4. Mélanges et séparation : un pont entre les technologies et sciences de la nature

Le circuit anthropique de l’eau douce ayant été vu avec les élèves, des termes comme « station de captage », « station d’épuration » et « château d’eau » leur sont maintenant connus ; il serait bon de se pencher concrètement sur les processus à l’œuvre dans ces bâtiments.

Cette étape de la séquence va donc être davantage portée sur les technologies, par exemple ici une démarche de traitement des eaux usés par la séparation des constituants.

Plus largement, les opérations de mélanges et séparation des constituants sont cœur de nombreux aspects de la vie des humains. La mayonnaise est un exemple bien connu d’émulsion de l’huile et du vinaigre grâce à l’ajout du jaune d’œuf. La vaisselle est aussi une émulsion d’eau et des graisses de nos repas. Les exemples sont très nombreux et celui des eaux usées est assez simple à explorer.

Le saviez-vous ?
Les eaux usées ne peuvent être rejeté dans la nature en l’état. Elles sont bien trop nocives pour les espèces qui peuplent l’environnement naturel. Ces eaux vont donc faire l’objet de divers traitements avec entre autres des techniques de séparation visant à retirer une partie des constituants. Ces constituants sont récupérés afin de rejeter une eau plus saine.
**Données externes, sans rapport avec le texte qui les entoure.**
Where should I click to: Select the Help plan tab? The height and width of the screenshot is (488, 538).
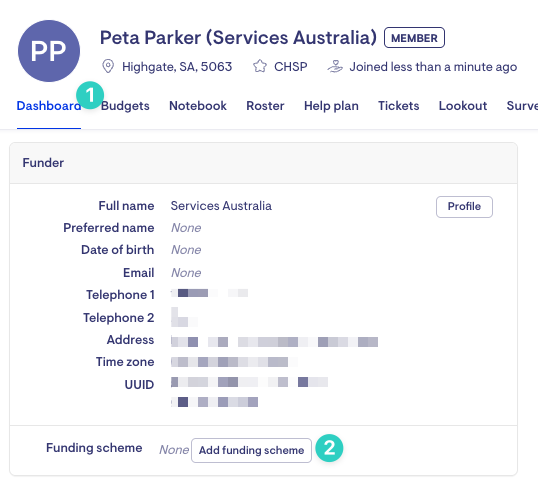[x=331, y=106]

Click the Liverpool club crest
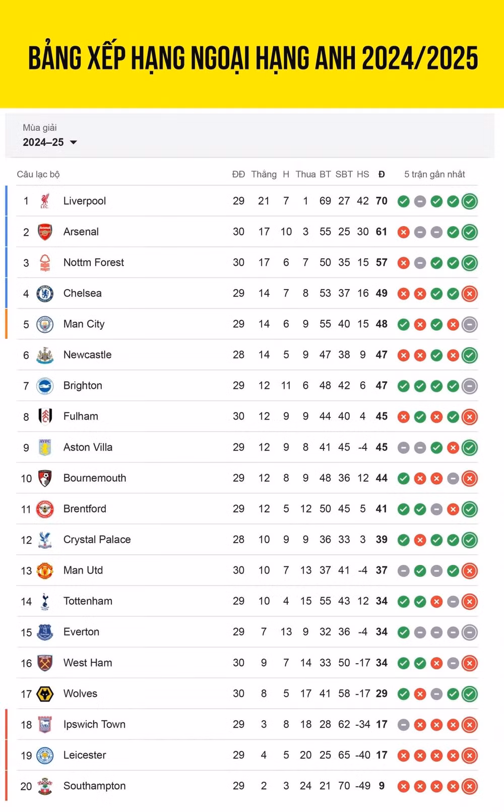[45, 201]
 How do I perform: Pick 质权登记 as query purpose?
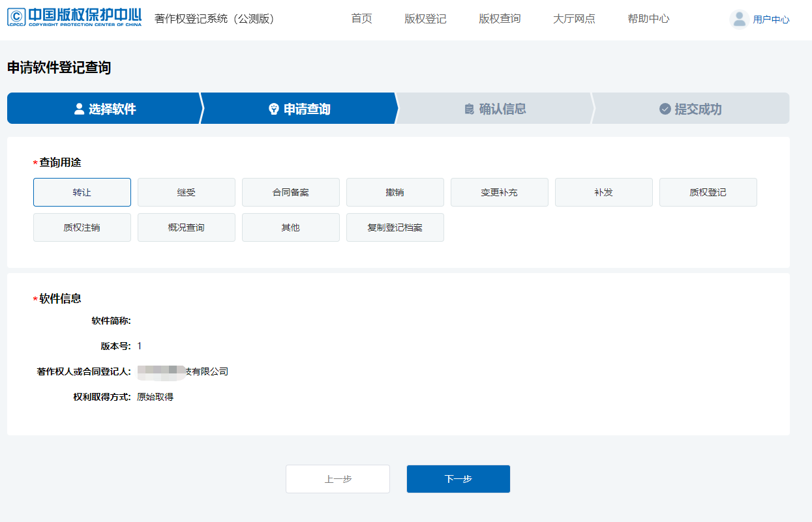pos(708,192)
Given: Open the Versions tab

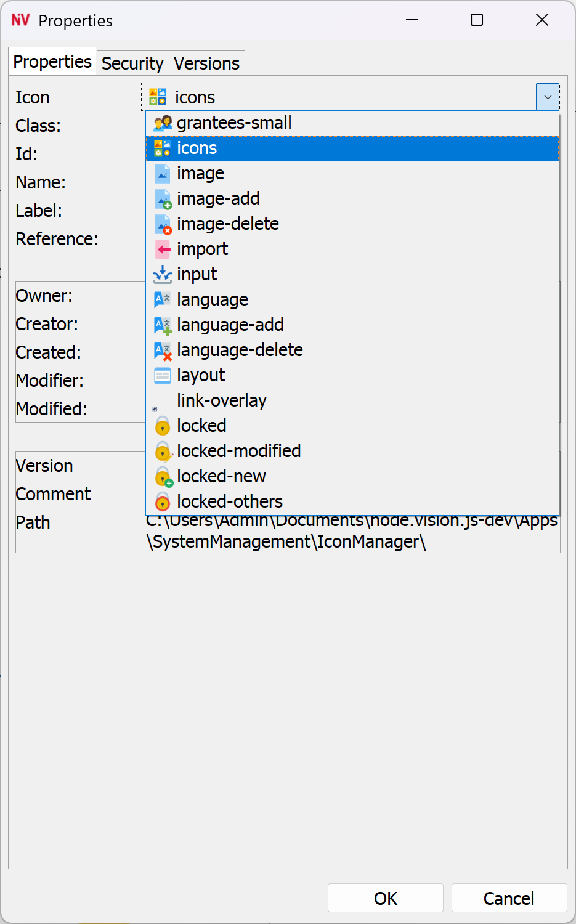Looking at the screenshot, I should click(x=206, y=63).

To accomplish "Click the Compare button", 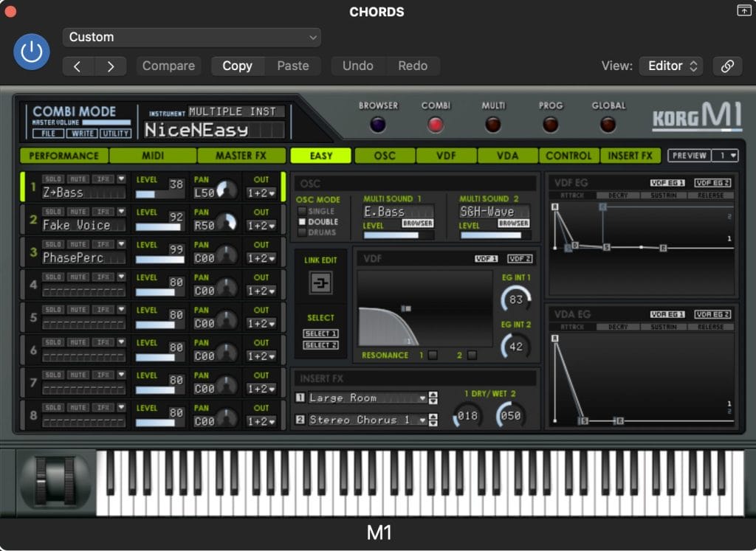I will click(x=168, y=66).
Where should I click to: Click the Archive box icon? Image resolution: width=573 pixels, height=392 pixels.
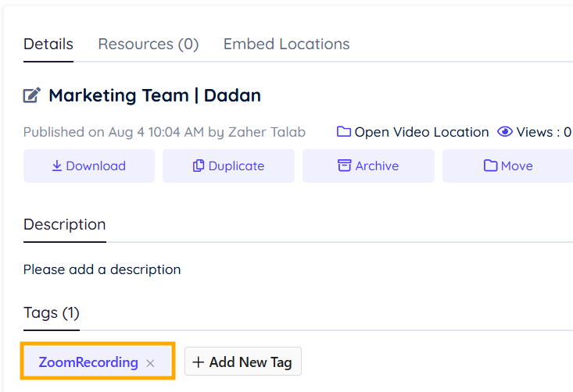tap(344, 166)
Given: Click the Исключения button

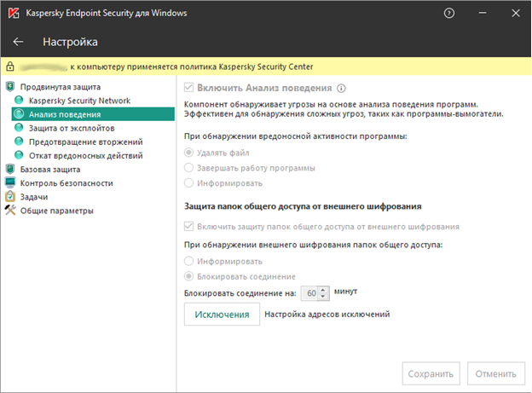Looking at the screenshot, I should [222, 315].
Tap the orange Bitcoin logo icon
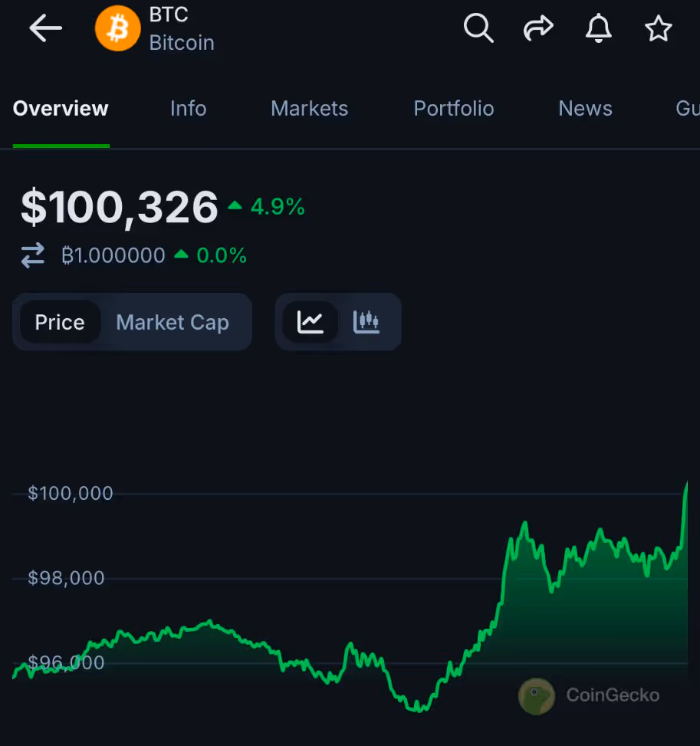The height and width of the screenshot is (746, 700). (x=118, y=29)

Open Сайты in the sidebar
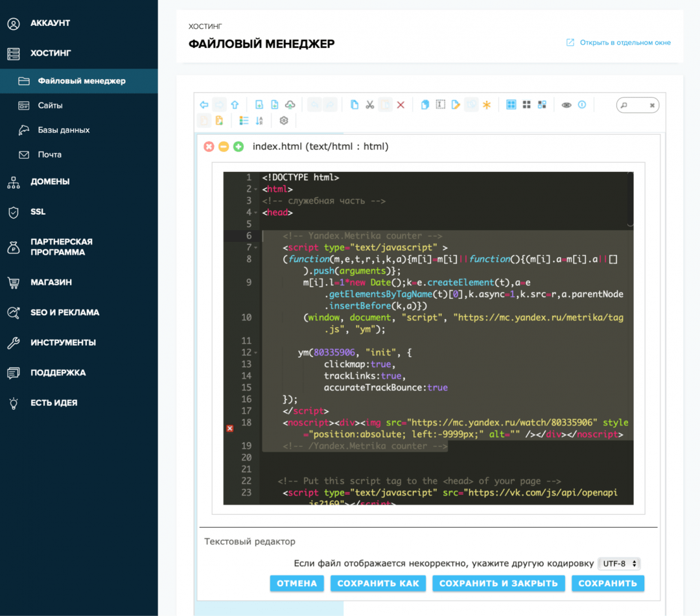tap(50, 106)
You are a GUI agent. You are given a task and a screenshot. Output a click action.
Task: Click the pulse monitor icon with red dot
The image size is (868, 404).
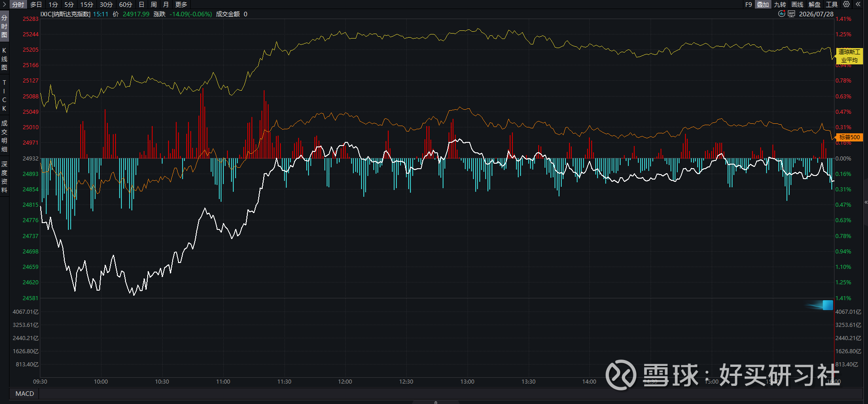point(781,14)
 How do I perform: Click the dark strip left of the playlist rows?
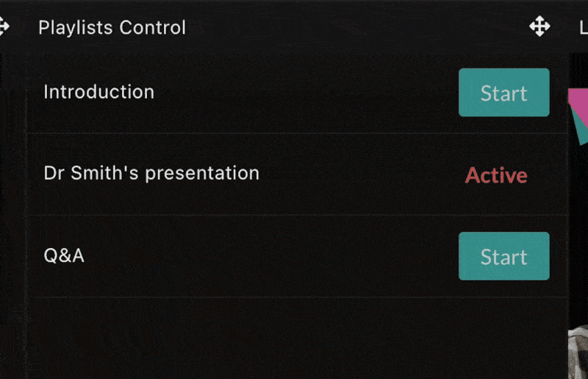click(13, 216)
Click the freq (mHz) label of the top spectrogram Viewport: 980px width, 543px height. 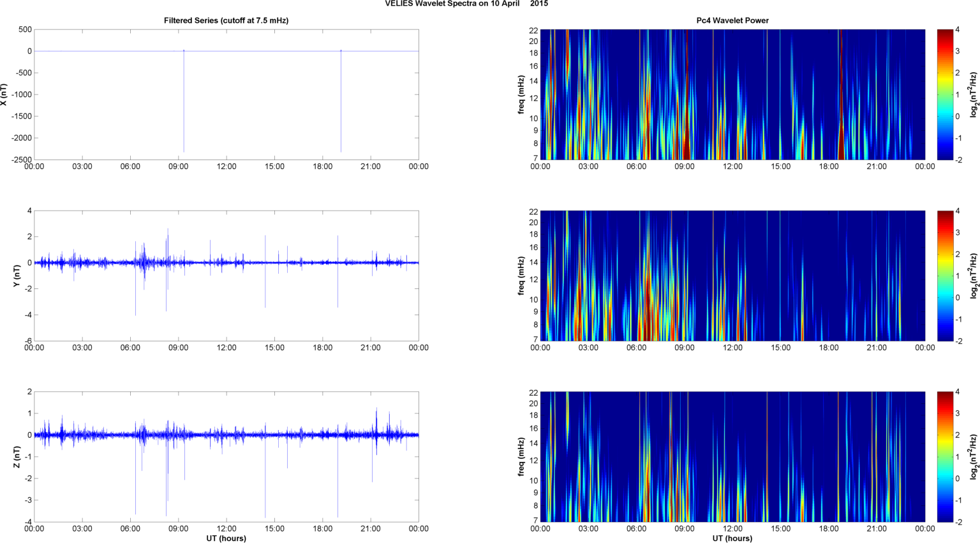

Les technologies qui sont à l’œuvre et les concepts scientifiques liés sont nombreux et parfois complexes mais certaines sont tout à fait accessibles en classes de primaire : miscibilité, dissolution, mélange homogène/hétérogène, masse volumique, soluté, solvant, etc. Plus largement, c’est la démarche de recherche qui peut être intéressante à mettre à l’œuvre ici.

Lignes directrices de la séquence

Les élèves sont mis en réflexion à partir de la situation de mélange de plusieurs constituants dans un même bocal, imitation de ce que peuvent contenir les eaux usées.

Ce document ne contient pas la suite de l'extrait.